The board operates from an 8 Volt supply and uses Monolithic Microwave
Integrated Circuits throughout the design..
A brief guide to the transverter.
The circuit has a transmit up converter from 434MHz to 5668 MHz for P3D and also
has an independent receive converter which can be used to listen for other
local C band users. Alternatively, the PCB can be used on the 5.7GHz terrestrial allocation.
An I.F in the 70cm band was chosen to ease the filtering requirements
The design uses 50 Ohm Microwave integrated circuits throughout. These
include ERA2 and ERA4 amplifiers and Mini Circuits SKY60 mixers. An
external 1745MHz local oscillator is required at 2 - 5mW. This is multiplied on
the transverter PCB by an antiparallel pin diode frequency tripler. - A
Hewlett Packard HSMP 3822 diode pair.
The local oscillator and C band signals are
filtered by resonant cavities. These were originally designed for
use in the G3WDG range of 10GHz kits. However, they can be easily retuned to
5668 and can just about be persuaded to work at the local oscillator frequency
of 5.2 GHz

PCB mounted in a tin-plate enclosure prior to fitting the components
Connectors for the microwave signals
are SMA.
In the picture above, the local oscillator input is on the right. The design
uses an MGA86576 as an LNA. An external receive pre-amp can be used for a lower noise
figure.
Ground plane side of the PCB showing the filters. The
small board is the +7dBm local oscillator
Two filters are used for the TX and local
oscillator chains. A single filter is used in the receive path.

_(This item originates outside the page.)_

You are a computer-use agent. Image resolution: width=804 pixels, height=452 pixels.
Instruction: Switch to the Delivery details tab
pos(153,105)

The local oscillator is built on a G0MRF S band to 70cm converter PCB

The completed PCB prior to optimising the noise
figure and interstage matching.
Local Oscillator input is top right. The +7dBm input is attenuated and then
amplified by an ERA4. A dual diode generates harmonics, the third is filtered by
the two cavities. The output is split between the two mixers with a printed
wilkinson divider.
70 cms input for the transmit chain is at the top of the picture. Input is 10mW
input for max output.
The receive path comes in at the lower left, passes through an ATC porcelain
capacitor to the input of a MGA86576. The output goes to a cavity image filter.
A small matching microstrip is printed on the board to match the LNA to the
probe exciting the cavity filter. The 70cm output from the SKY60 6GHz
mixer is attenuated by 3dB and then amplified 10dB in a MAR3 MMIC.